A China-based espionage group may be responsible for targeting Turkey's high profile government and private sector networks, in addition to other attacks on organisations in the UK, US and Canada.

The Bronze Union group, believed to be operating from China, has been active since 2015. The group was originally responsible for attacks on various sectors including government, technology, media and aerospace organisations.

In late 2016 the group heavily targeted high-profile Turkish organisations over an eight-day period. Five banks, two academic networks and 17 Turkish government IP addresses downloaded the group's malware.

The attack on Turkey is suspected to be an effort to take advantage of the country's political, economic and military ties to Europe and the Middle East.

According to SecureWorks, the group is still an 'active and formidable group', capable of large-scale intrusion attacks against high-profile systems.
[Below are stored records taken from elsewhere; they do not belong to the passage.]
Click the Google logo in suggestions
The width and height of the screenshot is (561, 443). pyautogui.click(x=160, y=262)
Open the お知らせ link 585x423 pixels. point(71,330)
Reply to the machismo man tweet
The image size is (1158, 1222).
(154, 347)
The group uses watering hole attacks, also known as strategic web compromises to infiltrate networks. Researchers have also found that the group is now finding vulnerable internet-facing service to find networks and infiltrate them.

The group has been able to quickly understand infiltrated networks, disable logging and delete individual logs. Through watering holes, the group can collect credentials escalate privilege and deploy web shells.

Researchers also found that the Bronze Union group uses watering holes and scan-and-exploit techniques to deliver malware to systems. The group has also been able to bank on previously compromised websites to further its malware spread.

When the group was blocked from accessing a compromised environment, they tried to reconnect to its web shells using account credentials that may have come from an earlier attack phase.

Notably, the group also took advantage of other infrastructure. Researchers suspect this is to legitimise re-entry attempts, and it shows that there must be constant vigilance about possible re-entry attacks.

While the group is targeting specific industries and organisations, SecureWorks researchers suggest that all users take care to prevent attacks.

"To mitigate these threats, CTU researchers recommend that clients conduct regular internal vulnerability scanning, patching, and upgrading of priority systems, particularly Internet-facing systems and users' devices," the SecureWorks blog says.

Advanced endpoint threat detection will be able to suspicious activity that may indicate web shells or lateral movement, while sandboxing can stop malicious traffic from penetrating networks.

"Early detection and response can minimize exposure and damage."